Understanding shape guides you in choosing appropriate summary measures and later modeling choices.
Outliers
An outlier is a data point that is unusually far from the rest of the values.
Outliers can occur for different reasons:
- A real but rare event (for example, an extremely high income).
- A data recording error (for example, typing $1000$ instead of $100$).
- A value from a different process or group than the other data.
Descriptively, outliers matter because:
- They can strongly affect the mean and the variance/standard deviation.
- They may indicate interesting phenomena or serious errors.
- They can influence the shape of a histogram or boxplot.
Boxplots and numerical criteria (for example, based on quartiles and IQR) are common tools to flag possible outliers, though deciding what to do with them depends on context.
Summarizing a Data Set in Practice
When you describe a data set, you often combine several descriptive statistics instead of relying on just one number. A typical descriptive summary for numerical data might include:
- A measure of center (mean or median).
- A measure of spread (standard deviation or IQR).

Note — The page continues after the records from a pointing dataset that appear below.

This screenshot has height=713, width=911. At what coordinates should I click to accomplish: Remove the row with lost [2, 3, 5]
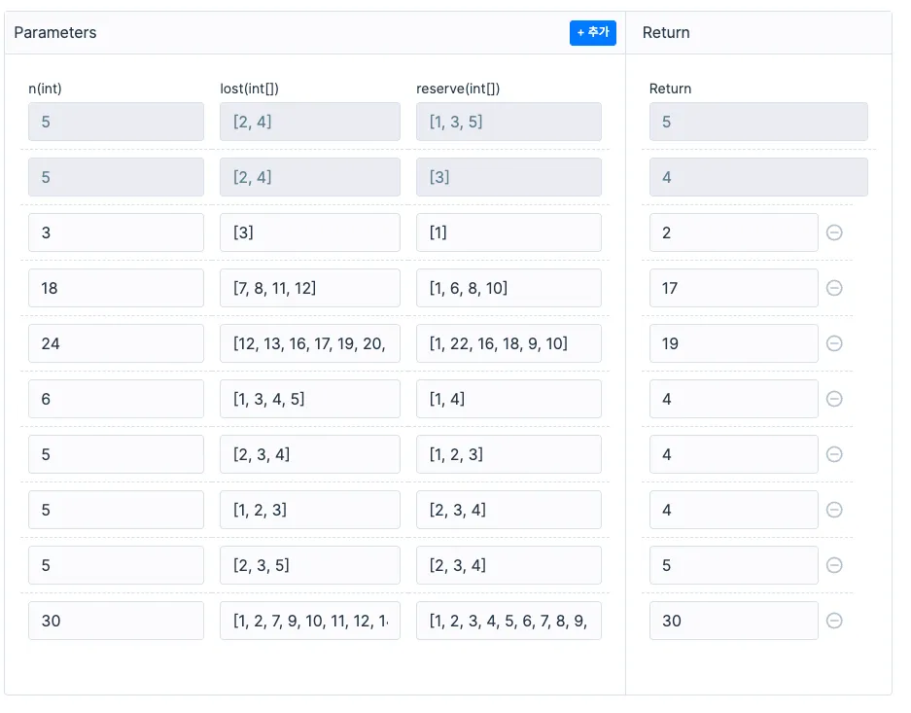834,565
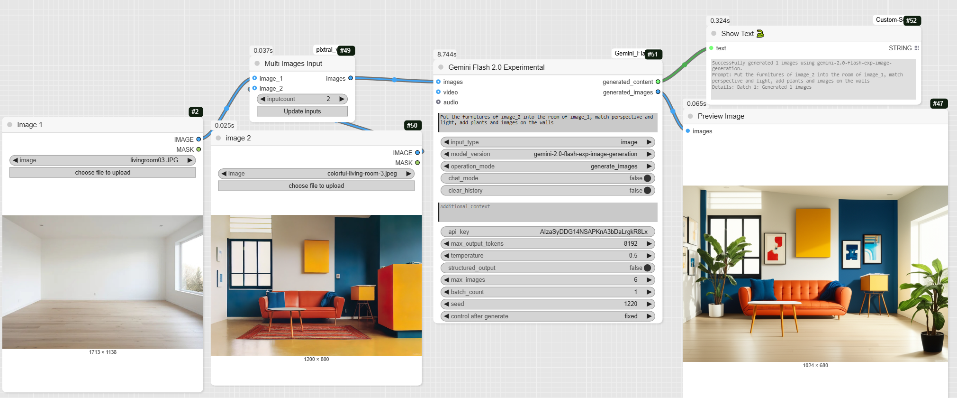Open the model_version dropdown
The width and height of the screenshot is (957, 398).
point(548,154)
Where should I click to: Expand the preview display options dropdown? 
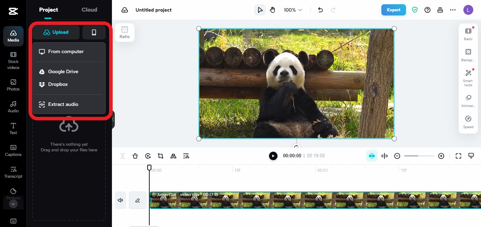click(471, 156)
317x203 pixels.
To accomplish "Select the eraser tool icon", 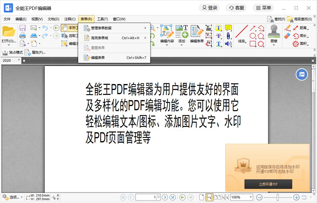I will pos(287,36).
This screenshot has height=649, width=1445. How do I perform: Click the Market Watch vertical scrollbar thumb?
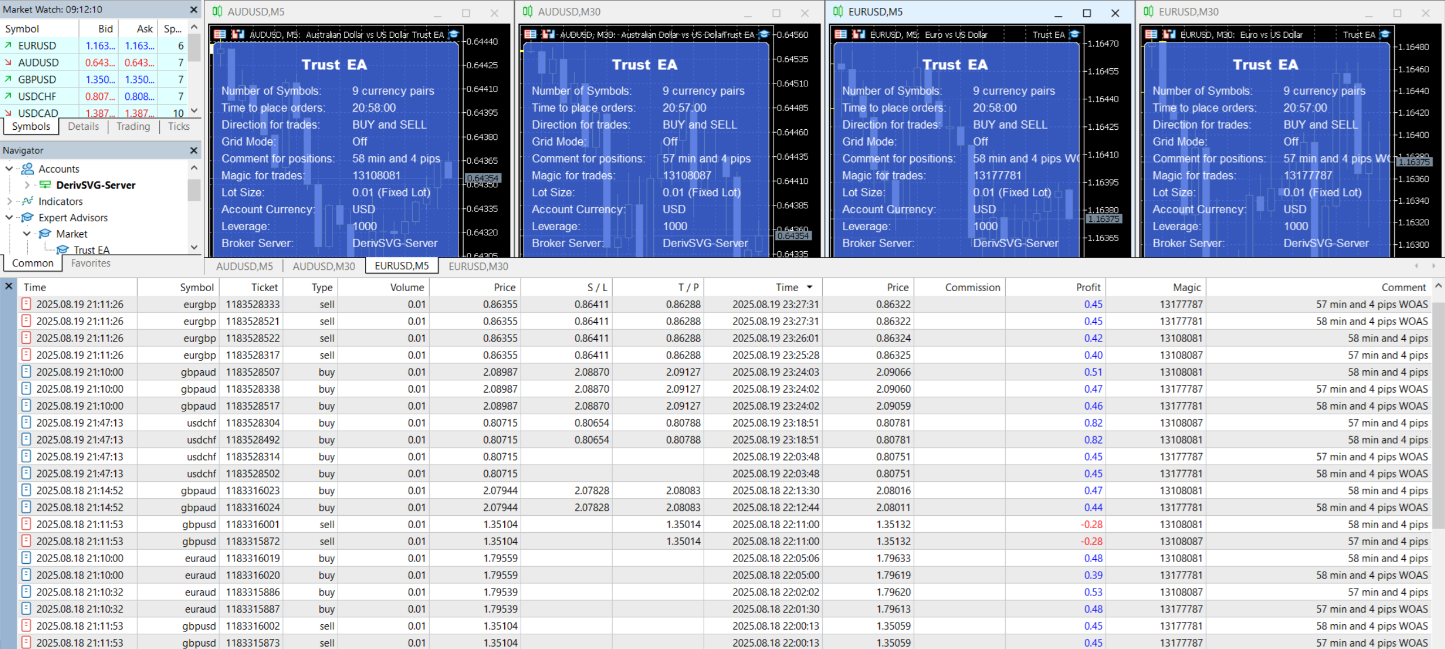[x=194, y=48]
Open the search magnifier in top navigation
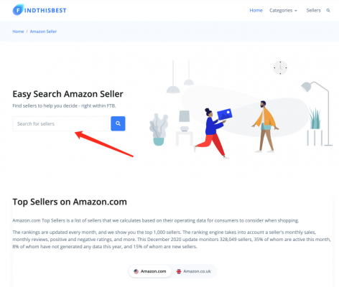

- Information about shape (symmetric, skewed) and outliers.
- A visual display (histogram and/or boxplot).
For categorical data, a typical descriptive summary might include:
- Counts and proportions for each category (frequency table).
- One or more graphs (bar chart or pie chart).
Descriptive statistics provide the foundation for the later chapters in this section:
- The Mean chapter focuses on a central measure.
- The Variance and Standard deviation chapters focus on quantifying spread.
- Later topics in probability and statistics build on these summaries to make inferences and decisions based on data.